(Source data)
..........
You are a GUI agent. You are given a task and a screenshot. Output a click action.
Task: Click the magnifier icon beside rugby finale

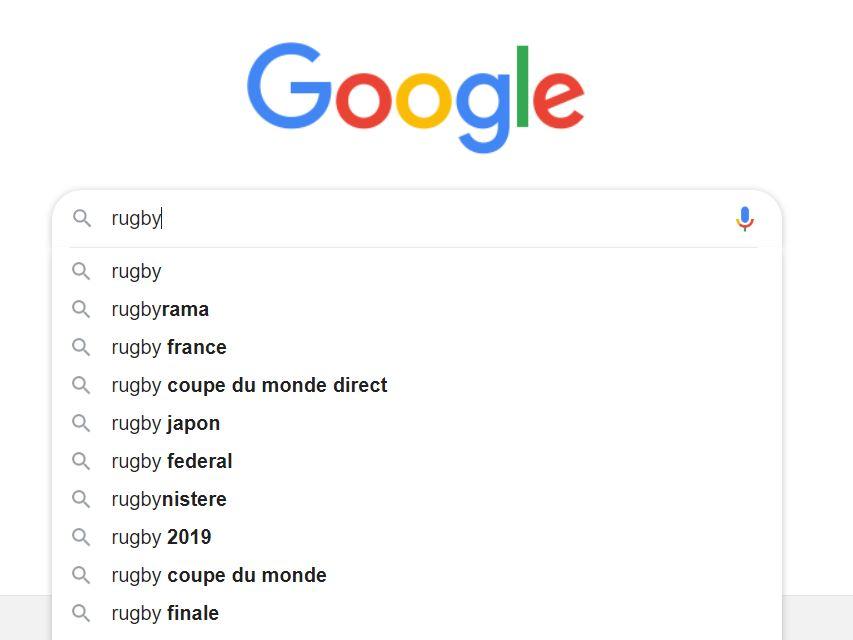click(81, 613)
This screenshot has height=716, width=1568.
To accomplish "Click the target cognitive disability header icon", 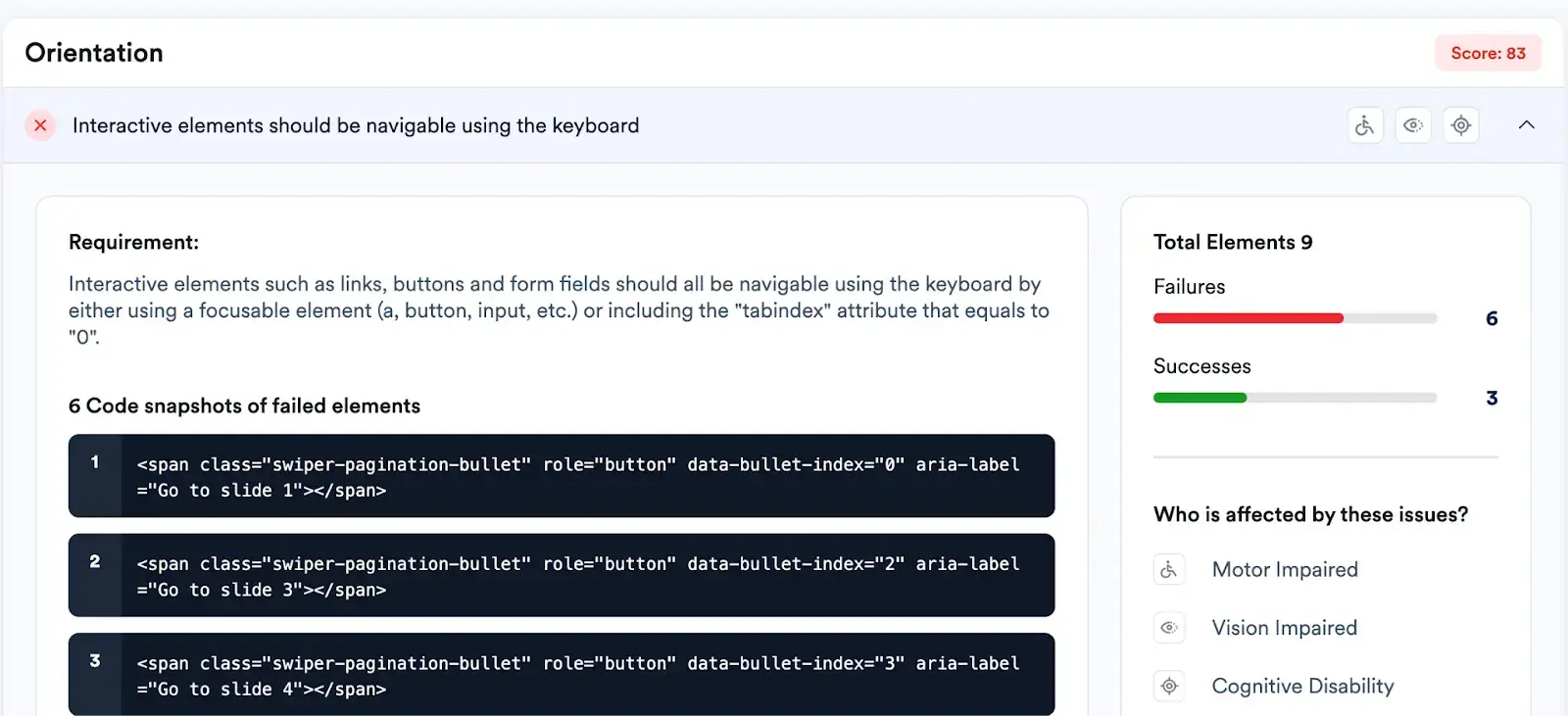I will pyautogui.click(x=1461, y=125).
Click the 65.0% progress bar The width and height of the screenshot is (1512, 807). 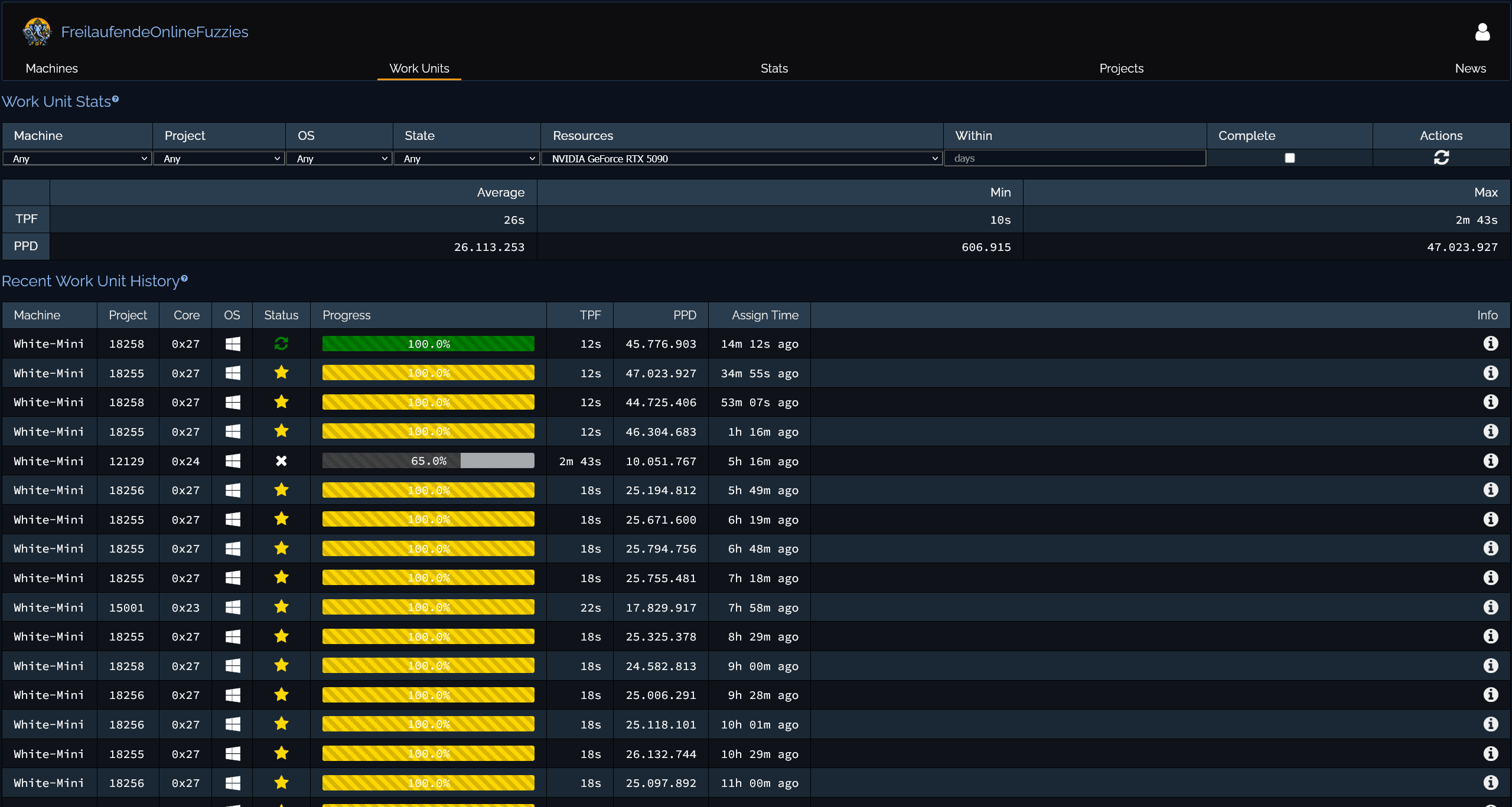coord(428,460)
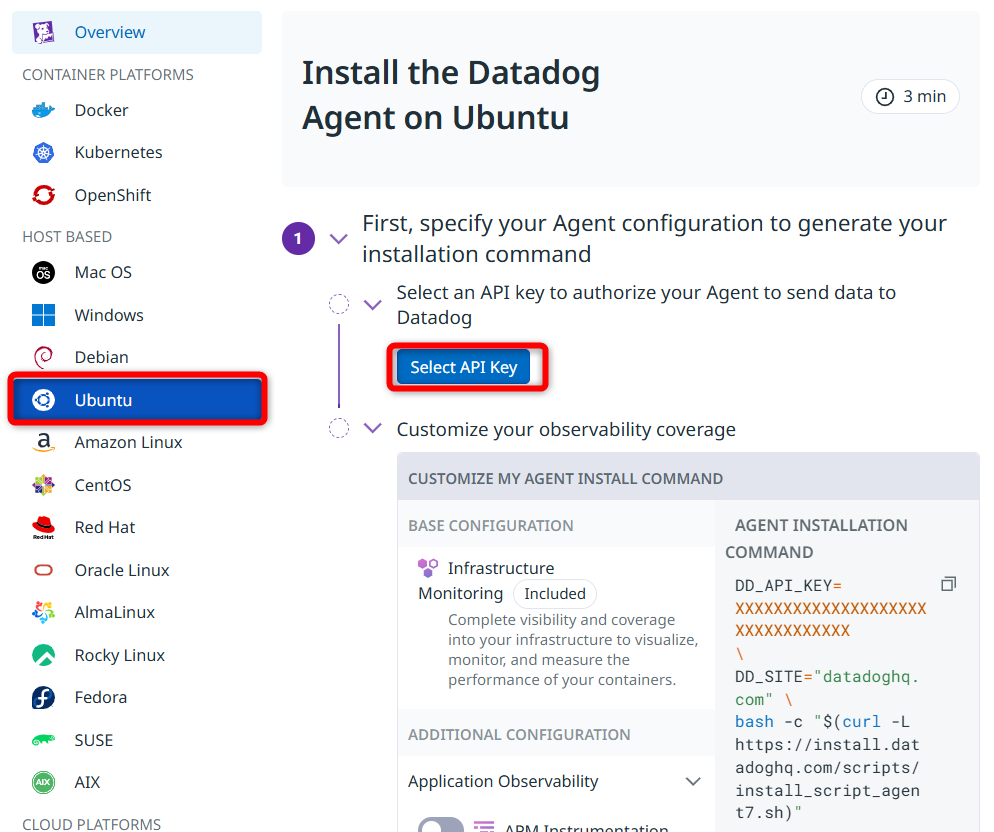Click the Select API Key button
The image size is (994, 832).
(x=464, y=367)
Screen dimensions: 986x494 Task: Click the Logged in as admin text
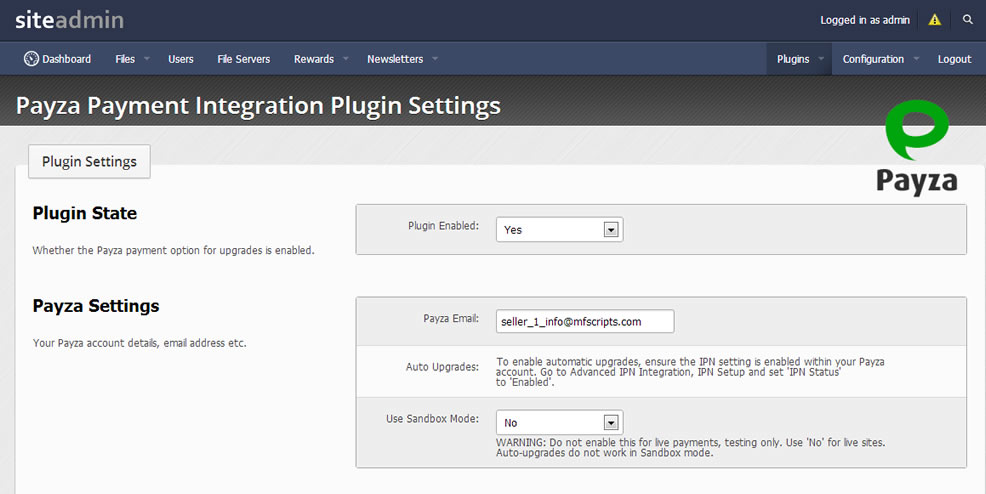click(865, 20)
..........
DIRECTIONS FOR THIS TASK: Starting at the line that contains "Screen dimensions: 986x494" and continuing through the last line, write those lines out again with "admin" changed to "guest" and nothing else altered. Omit the pictures.

SOLUTION TO THE EXERCISE:
Screen dimensions: 986x494 Task: Click the Logged in as guest text
click(865, 20)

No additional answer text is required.